**What the task requires:** Copy each line in the data below that contains the word "name".

──────────────────────────────

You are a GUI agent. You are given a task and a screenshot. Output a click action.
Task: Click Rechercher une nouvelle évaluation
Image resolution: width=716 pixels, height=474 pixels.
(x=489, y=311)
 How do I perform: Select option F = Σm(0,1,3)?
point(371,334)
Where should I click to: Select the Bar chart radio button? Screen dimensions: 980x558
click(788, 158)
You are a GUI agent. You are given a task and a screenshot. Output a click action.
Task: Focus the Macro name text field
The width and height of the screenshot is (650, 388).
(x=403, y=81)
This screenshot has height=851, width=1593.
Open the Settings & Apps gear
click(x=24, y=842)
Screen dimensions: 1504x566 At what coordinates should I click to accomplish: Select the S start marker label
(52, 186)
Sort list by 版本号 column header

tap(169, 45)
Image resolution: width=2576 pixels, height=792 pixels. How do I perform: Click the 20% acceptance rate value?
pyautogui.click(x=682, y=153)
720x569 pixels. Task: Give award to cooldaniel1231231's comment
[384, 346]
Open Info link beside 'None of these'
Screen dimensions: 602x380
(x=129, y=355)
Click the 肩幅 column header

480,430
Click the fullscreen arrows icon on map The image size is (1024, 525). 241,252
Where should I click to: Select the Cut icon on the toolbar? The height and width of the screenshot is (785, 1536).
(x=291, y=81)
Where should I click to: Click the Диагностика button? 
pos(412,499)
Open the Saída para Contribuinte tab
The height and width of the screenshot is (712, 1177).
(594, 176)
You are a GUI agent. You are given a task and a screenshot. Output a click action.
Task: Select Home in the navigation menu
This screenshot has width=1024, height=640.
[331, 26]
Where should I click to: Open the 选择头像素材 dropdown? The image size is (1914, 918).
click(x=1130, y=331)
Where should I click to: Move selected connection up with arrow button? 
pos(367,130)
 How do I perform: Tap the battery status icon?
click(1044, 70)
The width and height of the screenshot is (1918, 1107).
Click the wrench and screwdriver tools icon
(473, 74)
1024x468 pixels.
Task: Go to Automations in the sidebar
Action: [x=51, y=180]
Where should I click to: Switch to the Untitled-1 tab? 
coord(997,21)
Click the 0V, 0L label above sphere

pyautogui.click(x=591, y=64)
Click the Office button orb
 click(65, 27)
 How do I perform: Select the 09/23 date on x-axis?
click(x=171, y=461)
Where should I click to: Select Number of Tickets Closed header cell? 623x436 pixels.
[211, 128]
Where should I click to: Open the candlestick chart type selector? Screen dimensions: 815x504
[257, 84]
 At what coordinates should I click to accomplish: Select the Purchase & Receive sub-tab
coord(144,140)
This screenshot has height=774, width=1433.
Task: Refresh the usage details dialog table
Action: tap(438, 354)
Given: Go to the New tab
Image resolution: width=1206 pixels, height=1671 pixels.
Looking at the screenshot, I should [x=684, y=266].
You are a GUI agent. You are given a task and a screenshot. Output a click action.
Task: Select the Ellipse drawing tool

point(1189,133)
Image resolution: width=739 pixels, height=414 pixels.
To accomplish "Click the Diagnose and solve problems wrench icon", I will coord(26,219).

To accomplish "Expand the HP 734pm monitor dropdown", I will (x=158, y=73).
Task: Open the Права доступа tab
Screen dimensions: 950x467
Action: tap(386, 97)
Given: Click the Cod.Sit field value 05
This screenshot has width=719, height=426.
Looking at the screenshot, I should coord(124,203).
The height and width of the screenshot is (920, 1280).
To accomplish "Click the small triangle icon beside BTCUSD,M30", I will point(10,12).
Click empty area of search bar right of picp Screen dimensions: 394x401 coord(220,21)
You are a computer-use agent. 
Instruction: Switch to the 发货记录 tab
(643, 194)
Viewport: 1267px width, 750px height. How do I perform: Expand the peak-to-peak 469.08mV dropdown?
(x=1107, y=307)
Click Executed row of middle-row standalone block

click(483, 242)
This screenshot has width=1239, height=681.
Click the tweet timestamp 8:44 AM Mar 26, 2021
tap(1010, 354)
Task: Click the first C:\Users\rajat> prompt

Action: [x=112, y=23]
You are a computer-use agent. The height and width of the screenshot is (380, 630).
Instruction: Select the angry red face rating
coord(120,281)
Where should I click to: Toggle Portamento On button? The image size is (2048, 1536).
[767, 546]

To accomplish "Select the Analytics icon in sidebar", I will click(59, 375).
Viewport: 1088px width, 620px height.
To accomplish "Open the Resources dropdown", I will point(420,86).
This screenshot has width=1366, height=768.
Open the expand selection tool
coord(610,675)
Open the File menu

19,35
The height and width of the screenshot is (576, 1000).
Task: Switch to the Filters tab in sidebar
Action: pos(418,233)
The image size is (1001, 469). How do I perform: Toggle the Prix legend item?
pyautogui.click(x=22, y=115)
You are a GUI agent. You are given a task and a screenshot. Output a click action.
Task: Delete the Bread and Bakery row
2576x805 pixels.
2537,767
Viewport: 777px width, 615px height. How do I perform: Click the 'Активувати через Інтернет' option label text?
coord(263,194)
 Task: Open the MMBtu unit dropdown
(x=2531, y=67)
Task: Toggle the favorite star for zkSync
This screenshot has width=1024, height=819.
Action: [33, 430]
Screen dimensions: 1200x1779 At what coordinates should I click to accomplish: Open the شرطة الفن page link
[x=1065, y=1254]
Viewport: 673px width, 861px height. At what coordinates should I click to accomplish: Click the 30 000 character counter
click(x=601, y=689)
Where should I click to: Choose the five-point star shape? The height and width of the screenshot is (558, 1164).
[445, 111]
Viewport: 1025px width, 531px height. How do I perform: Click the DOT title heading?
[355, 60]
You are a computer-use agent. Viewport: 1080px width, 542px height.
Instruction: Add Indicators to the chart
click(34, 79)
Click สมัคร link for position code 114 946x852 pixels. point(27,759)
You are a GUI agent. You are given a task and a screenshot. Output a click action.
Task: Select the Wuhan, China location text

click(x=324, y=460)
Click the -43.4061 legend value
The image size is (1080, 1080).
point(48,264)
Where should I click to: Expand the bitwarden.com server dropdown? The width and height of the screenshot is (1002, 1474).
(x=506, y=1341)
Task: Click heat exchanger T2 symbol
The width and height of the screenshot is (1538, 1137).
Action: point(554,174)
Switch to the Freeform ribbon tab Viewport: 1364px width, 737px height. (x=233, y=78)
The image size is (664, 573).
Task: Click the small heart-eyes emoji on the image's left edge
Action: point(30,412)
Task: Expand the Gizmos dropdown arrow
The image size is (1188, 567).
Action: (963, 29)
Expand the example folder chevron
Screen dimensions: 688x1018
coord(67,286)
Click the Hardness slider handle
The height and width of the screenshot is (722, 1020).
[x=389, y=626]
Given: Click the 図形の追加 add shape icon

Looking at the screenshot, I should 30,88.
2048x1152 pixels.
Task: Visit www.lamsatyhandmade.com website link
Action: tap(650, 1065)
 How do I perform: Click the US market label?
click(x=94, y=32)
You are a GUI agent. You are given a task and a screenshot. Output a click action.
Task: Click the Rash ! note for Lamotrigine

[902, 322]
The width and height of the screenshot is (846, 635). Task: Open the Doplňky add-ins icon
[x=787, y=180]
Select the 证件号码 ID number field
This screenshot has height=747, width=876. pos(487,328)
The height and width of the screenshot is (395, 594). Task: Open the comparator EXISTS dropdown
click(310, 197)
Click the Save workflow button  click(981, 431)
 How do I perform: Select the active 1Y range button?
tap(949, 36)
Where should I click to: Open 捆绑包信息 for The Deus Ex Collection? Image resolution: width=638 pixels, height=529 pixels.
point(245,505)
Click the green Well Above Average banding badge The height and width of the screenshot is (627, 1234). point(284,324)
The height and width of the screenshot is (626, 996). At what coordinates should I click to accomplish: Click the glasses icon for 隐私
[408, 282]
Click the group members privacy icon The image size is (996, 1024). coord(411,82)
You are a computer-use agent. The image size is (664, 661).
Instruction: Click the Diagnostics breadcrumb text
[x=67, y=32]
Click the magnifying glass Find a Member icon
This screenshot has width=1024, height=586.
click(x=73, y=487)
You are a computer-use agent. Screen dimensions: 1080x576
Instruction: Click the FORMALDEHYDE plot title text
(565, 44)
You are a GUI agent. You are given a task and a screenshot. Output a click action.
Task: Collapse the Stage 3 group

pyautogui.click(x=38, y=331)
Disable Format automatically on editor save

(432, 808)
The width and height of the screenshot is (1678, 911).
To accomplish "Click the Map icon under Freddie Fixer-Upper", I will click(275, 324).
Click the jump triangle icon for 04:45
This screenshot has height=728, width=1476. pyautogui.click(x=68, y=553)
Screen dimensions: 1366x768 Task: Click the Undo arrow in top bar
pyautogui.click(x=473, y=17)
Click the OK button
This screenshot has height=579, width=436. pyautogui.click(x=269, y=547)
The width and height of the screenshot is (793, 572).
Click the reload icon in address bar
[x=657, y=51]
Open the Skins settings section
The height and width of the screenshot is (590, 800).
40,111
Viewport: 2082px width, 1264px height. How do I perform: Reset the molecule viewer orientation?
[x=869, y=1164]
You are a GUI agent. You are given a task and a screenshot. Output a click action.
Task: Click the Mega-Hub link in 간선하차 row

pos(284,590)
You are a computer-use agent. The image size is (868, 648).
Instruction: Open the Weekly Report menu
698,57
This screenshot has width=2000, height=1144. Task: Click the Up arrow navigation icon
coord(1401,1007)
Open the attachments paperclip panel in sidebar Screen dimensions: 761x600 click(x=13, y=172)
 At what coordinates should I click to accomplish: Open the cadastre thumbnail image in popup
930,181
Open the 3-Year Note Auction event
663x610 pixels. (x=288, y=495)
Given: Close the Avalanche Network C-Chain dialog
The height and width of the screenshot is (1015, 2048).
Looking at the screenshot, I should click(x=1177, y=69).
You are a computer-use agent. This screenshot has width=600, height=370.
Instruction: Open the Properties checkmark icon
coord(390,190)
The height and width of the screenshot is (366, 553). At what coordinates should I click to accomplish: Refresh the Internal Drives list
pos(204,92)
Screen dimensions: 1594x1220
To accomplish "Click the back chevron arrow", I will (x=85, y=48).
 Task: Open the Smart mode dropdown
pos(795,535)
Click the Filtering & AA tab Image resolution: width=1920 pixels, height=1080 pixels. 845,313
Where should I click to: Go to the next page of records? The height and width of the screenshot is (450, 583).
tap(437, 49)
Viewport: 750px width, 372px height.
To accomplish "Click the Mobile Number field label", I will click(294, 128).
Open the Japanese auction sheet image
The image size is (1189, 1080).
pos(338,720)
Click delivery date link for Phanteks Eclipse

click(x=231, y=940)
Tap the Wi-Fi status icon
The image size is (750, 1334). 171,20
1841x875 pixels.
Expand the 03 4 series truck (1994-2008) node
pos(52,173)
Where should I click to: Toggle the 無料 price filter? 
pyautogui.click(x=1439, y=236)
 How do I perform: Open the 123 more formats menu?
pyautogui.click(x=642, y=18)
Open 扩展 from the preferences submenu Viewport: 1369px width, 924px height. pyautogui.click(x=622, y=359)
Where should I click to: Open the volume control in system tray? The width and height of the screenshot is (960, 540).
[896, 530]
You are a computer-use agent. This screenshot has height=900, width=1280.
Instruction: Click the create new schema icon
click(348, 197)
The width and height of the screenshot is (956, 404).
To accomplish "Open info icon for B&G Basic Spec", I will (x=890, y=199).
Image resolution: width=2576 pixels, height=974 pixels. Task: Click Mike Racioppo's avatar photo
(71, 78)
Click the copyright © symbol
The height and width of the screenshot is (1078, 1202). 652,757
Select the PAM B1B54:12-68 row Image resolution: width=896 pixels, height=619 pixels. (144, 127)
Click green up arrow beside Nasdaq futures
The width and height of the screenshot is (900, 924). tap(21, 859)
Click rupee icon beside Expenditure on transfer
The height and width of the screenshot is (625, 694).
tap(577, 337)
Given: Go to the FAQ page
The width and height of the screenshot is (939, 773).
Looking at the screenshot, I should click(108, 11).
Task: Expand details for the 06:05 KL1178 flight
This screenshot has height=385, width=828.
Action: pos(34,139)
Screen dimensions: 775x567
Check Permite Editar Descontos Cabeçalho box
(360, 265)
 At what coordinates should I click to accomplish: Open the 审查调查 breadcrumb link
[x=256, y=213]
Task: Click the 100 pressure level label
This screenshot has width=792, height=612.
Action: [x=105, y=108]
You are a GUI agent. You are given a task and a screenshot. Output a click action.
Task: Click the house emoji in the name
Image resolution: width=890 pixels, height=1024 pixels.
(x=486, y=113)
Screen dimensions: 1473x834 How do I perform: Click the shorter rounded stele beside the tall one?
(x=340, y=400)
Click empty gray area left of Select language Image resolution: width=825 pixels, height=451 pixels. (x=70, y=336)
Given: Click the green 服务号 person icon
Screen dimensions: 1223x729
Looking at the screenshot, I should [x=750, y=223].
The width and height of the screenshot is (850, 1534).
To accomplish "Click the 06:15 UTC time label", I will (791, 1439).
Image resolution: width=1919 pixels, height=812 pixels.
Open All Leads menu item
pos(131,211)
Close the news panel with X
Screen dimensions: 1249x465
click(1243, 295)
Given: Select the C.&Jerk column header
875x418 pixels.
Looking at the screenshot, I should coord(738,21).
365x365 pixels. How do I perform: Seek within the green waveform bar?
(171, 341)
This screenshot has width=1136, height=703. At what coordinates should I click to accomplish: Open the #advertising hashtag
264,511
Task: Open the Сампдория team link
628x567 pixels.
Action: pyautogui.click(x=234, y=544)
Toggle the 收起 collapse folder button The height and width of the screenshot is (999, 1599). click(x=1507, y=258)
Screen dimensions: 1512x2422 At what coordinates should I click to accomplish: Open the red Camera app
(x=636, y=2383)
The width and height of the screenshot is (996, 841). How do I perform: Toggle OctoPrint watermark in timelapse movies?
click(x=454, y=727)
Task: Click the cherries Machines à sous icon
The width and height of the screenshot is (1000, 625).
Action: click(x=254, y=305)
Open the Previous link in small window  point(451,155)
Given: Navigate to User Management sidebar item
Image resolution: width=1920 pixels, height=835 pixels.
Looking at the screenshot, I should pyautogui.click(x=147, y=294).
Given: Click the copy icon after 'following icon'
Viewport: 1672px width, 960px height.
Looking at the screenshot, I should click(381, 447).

──────────────────────────────

**Written response:**
Task: Focus the Macro name text field
Task: Click the house emoji in the name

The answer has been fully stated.